Exercise: Where a line holds the word "blue", copy it from the records.

** Data for review follows **

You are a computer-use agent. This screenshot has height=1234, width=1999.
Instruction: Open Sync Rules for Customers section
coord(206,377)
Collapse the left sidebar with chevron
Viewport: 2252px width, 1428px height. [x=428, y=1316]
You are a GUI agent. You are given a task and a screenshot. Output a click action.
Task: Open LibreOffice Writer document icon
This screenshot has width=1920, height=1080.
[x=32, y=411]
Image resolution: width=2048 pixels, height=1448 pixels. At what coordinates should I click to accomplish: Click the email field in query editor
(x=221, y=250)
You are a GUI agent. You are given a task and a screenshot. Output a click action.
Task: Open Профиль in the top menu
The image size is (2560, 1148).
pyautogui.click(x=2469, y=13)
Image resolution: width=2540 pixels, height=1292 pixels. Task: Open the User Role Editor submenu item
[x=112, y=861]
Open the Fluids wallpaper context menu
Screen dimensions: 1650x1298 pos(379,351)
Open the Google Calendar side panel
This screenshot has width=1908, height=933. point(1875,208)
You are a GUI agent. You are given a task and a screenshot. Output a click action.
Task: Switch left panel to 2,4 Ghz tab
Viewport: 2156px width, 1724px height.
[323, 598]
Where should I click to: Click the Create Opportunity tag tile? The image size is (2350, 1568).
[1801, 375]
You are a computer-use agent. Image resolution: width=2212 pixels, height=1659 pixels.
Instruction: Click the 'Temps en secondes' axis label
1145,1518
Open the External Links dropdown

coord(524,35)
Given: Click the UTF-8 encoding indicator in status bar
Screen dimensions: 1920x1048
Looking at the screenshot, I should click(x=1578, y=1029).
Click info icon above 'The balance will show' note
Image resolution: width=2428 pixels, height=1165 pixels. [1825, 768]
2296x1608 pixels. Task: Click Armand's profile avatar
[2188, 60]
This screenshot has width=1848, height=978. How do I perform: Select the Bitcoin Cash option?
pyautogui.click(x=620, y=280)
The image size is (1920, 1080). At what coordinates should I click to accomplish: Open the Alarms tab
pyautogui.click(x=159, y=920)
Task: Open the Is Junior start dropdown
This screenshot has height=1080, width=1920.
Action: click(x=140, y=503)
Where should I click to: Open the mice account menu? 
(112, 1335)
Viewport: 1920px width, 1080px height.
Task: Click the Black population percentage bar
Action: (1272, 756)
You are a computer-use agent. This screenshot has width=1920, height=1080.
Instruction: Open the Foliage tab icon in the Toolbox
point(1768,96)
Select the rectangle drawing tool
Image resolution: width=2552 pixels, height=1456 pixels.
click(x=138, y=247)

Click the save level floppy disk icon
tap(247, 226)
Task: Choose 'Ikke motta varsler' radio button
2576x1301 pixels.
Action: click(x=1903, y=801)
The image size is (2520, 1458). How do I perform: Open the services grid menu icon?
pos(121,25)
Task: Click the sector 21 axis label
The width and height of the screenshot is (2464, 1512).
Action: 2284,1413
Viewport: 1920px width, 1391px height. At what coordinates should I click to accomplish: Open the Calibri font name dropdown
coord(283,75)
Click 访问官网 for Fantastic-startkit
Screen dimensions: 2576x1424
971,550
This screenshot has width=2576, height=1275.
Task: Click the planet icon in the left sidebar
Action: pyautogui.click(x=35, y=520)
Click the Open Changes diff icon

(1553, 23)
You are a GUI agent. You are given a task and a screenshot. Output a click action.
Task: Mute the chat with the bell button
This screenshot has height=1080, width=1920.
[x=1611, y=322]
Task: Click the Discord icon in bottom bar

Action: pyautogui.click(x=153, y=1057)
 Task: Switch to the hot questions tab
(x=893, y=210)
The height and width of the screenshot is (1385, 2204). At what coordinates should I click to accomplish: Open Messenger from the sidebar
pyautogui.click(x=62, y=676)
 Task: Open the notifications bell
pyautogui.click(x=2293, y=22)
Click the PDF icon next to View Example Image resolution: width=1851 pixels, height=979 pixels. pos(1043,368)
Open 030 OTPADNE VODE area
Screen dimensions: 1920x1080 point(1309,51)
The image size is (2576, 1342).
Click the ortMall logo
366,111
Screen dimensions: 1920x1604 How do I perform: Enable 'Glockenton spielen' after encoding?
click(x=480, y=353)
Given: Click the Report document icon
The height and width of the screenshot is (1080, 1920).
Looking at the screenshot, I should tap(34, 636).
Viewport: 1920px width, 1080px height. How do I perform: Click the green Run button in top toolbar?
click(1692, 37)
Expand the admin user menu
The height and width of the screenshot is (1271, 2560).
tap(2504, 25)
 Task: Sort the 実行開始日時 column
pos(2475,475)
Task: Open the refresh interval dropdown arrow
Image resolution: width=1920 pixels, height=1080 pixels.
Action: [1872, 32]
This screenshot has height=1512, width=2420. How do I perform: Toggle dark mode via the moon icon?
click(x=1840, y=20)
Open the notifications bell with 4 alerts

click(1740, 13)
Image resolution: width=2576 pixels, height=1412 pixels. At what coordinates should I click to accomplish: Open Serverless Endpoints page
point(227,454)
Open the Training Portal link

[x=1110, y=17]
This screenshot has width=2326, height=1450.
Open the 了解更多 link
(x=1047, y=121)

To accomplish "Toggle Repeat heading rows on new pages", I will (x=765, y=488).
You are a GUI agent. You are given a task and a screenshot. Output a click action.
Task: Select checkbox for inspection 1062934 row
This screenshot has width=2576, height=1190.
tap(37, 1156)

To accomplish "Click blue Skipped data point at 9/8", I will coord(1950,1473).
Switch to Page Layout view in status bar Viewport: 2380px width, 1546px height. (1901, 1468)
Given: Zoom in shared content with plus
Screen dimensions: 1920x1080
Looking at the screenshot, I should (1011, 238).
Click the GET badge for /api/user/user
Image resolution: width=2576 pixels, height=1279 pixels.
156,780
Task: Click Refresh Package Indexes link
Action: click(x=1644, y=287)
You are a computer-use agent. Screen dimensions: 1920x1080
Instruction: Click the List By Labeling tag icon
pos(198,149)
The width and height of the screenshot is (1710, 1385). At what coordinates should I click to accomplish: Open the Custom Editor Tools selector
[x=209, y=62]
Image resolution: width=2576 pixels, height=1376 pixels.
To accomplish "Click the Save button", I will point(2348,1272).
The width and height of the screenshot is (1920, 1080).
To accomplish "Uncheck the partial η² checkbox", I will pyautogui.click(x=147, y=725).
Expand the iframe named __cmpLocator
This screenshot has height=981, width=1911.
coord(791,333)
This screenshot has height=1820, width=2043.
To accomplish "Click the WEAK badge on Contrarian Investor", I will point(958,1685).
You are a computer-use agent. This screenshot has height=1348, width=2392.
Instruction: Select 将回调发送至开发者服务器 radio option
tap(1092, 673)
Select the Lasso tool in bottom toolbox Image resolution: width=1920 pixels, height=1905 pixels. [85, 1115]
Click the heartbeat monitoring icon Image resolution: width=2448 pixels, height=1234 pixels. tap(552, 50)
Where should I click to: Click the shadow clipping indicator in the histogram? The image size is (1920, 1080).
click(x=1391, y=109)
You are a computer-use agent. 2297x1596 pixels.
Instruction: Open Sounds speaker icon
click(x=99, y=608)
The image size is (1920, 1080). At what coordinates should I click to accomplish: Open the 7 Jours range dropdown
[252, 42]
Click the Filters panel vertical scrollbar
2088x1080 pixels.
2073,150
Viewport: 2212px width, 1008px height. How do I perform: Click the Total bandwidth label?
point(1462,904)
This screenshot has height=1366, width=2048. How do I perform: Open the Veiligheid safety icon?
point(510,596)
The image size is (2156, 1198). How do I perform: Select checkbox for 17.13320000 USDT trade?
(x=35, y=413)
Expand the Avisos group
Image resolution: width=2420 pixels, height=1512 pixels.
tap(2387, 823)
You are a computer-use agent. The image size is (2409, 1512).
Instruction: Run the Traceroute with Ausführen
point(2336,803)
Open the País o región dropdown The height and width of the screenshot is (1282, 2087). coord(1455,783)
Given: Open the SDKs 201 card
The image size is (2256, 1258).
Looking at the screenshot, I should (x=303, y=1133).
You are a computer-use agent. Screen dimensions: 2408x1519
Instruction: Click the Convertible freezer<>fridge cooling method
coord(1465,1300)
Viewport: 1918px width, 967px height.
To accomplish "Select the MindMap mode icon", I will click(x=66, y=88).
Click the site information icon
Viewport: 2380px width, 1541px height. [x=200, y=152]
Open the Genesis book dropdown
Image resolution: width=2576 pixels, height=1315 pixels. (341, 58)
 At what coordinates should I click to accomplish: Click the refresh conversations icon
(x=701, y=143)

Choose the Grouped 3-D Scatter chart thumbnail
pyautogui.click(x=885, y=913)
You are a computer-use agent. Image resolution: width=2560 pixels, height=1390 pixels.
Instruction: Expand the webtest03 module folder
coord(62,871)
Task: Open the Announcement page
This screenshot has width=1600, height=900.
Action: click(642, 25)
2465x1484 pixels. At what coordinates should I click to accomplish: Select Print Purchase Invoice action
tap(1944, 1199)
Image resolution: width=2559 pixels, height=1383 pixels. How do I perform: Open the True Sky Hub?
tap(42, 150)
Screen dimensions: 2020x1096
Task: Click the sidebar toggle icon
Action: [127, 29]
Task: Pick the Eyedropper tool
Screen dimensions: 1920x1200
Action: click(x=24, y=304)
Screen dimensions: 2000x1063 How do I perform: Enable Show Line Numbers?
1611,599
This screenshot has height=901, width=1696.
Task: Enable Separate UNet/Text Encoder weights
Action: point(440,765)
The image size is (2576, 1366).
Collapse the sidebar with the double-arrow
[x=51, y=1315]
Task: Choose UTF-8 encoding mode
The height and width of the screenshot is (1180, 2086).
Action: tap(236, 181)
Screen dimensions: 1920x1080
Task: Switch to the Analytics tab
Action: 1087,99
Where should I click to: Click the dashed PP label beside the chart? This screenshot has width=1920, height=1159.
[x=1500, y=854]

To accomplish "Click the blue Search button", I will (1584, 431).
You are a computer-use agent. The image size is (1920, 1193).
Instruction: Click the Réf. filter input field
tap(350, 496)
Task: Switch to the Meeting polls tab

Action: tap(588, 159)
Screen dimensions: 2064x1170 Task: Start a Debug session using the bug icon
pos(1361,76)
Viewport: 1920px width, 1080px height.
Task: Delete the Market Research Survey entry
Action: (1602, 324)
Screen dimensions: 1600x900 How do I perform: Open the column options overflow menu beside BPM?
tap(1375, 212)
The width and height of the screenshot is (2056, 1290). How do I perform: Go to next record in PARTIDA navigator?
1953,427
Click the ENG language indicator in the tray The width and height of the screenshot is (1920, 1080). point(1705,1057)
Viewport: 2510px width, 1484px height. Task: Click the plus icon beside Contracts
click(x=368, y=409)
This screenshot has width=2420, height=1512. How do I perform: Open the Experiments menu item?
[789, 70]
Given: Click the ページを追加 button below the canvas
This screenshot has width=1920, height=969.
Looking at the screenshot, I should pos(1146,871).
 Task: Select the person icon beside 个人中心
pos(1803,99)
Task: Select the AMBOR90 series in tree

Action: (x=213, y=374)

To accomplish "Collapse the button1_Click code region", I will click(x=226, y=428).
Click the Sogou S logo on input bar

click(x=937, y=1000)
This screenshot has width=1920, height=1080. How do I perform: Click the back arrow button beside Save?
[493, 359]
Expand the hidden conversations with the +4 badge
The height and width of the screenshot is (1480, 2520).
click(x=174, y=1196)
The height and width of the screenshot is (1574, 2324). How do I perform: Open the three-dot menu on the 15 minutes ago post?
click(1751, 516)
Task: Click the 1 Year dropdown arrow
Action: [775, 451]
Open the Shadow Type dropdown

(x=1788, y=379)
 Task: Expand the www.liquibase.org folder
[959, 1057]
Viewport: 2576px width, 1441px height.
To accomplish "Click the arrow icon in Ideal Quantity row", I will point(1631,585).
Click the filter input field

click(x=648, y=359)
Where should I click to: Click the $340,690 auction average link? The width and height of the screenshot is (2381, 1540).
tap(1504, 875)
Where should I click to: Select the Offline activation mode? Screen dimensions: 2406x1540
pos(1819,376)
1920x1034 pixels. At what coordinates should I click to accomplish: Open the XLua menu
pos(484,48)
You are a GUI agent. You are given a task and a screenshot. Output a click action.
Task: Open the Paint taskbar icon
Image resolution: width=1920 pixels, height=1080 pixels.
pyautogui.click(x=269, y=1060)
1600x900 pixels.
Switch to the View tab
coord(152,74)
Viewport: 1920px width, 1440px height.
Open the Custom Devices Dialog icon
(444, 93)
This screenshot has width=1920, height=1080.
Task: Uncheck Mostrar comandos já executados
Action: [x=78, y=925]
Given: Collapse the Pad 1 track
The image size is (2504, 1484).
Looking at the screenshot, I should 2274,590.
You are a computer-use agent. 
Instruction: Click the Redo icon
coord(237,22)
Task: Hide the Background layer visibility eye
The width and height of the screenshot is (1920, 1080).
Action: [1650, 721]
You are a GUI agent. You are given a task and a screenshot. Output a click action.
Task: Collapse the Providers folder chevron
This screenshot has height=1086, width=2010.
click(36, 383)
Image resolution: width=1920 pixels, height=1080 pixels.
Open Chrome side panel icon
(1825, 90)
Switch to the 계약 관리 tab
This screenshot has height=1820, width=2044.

** End of Data for review **

Output of the exercise:
To accomplish "Click blue Skipped data point at 9/8", I will coord(1950,1473).
To accomplish "Click the blue Search button", I will (1584, 431).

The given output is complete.